Question

A tube of length $L$ and radius $R$ is joined to another tube of length $\dfrac{L}{3}$ and radius $\dfrac{R}{2}$. A fluid is flowing through this tube. If the tube pressure difference across the first tube is $P$, then the pressure difference across the tube is
$\begin{align}
  & \text{A}\text{. }\dfrac{16P}{3} \\
 & \text{B}\text{. }\dfrac{4P}{3} \\
 & \text{C}\text{. }P \\
 & \text{D}\text{. }\dfrac{3P}{16} \\
\end{align}$

Answer 1

Hint: The rate of flow in both the pipes will remain constant. So from the Poiseuillie’s Formula calculate the rate of flow. Then equate them and by putting the changed values of the radius and length calculate the new tube pressure in terms of old tube pressure.

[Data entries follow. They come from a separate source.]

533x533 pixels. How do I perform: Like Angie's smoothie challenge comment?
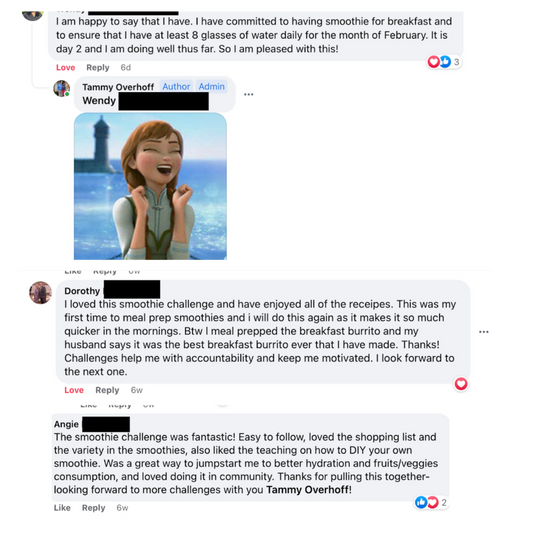coord(62,508)
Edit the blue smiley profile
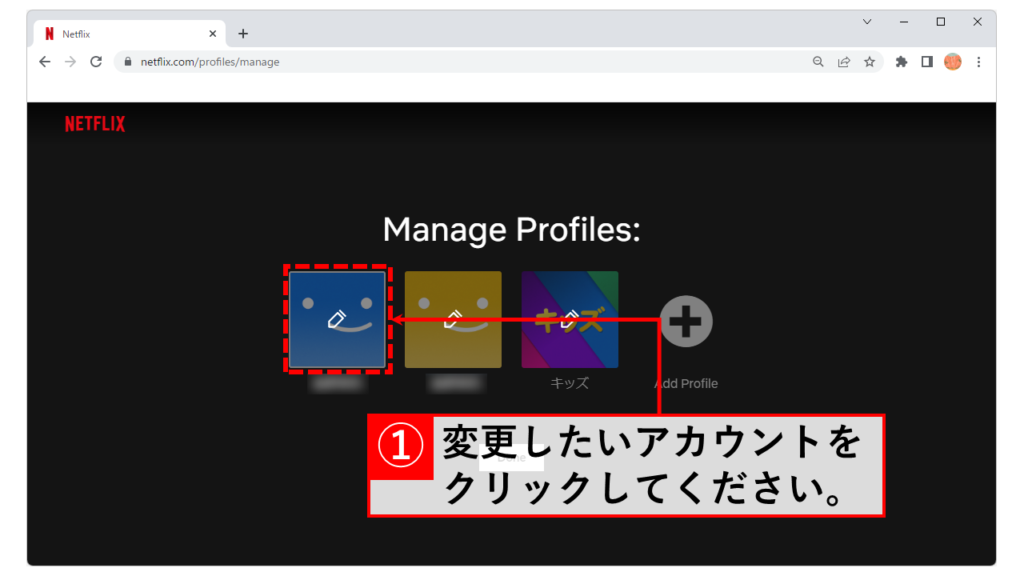 337,319

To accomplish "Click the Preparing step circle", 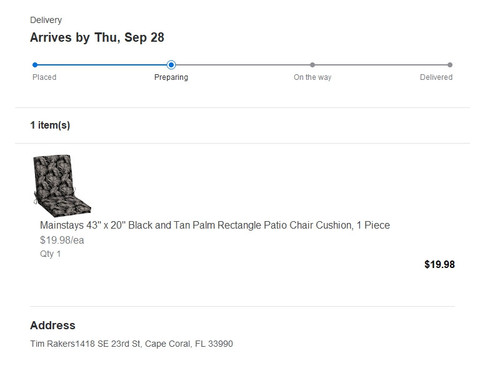I will point(171,65).
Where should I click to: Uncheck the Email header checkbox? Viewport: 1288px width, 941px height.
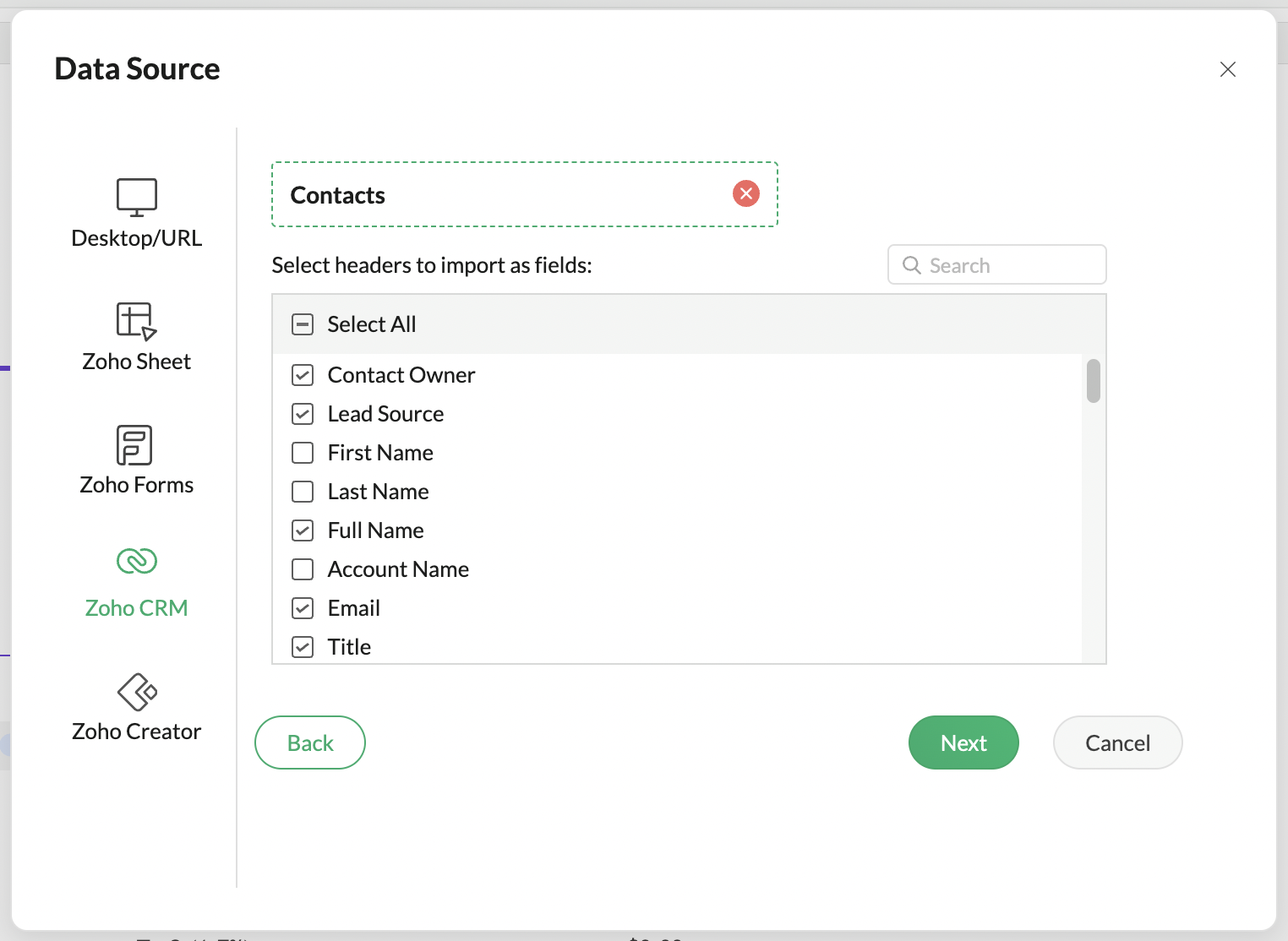tap(303, 608)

Formula used: Poiseuillie’s formula gives the rate of flow and is given by, volume of liquid flowing per unit time.so,
$Q=\dfrac{V}{t}=\dfrac{\pi {{\Pr }^{4}}}{8\eta l}$, where
$\begin{align}
  & P=\text{ pressure inside the tube} \\
 & \eta =\text{ coefficient of viscosity} \\
 & r=\text{ radius of tube} \\
 & l=\text{ length of tube} \\
\end{align}$

Complete step by step answer:
 As the rate of flow of liquid remains the same.
Case 1: When the radius of tube is $R$ and length of the tube is $L$ then according to Poiseuillie’s formula the rate of flow of liquid will be -
$Q=\dfrac{\pi \operatorname{P}{{R}^{4}}}{8\eta L}$, where
\[\begin{align}
  & P=\text{ pressure inside the tube} \\
 & \eta =\text{ coefficient of viscosity} \\
 & R=\text{ radius of tube} \\
 & L=\text{ length of tube} \\
\end{align}\]

Case 2: When the length of the tube is reduced to $L'=\dfrac{L}{3}$ and radius $R'=\dfrac{R}{2}$ then the rate of flow will be ,
$Q'=\dfrac{\pi \operatorname{P}'R{{'}^{4}}}{8\eta L'}$
As the tubes were connected so $Q'=Q$. Equating $Q$ and $Q'$we get.
$\begin{align}
  & Q'=Q \\
 & \Rightarrow \dfrac{\pi \operatorname{P}'R{{'}^{4}}}{8\eta L'}=\dfrac{\pi \operatorname{P}{{R}^{4}}}{8\eta L} \\
\end{align}$
But $L'=\dfrac{L}{3}$ and $R'=\dfrac{R}{2}$
Putting the value of $L'\text{ and }R'$in above equation.
$\begin{align}
  & \dfrac{\pi \operatorname{P}'{{\left( \dfrac{R}{2} \right)}^{4}}}{8\eta \dfrac{L}{3}}=\dfrac{\pi \operatorname{P}{{R}^{4}}}{8\eta L} \\
 & \Rightarrow P'=\dfrac{16P}{3} \\
\end{align}$

So, the correct answer is “Option A”.

Note: Poiseullie’s formula is only valid for fluid flowing steadily parallel to the axis of the tube. The pressure across the tube is constant over any cross-section of the tube. The liquid velocity is zero at the wall of the tube and increases towards the axis of the tube. The tube should be held horizontal so that gravity has no effect on the flow of liquid inside the tube.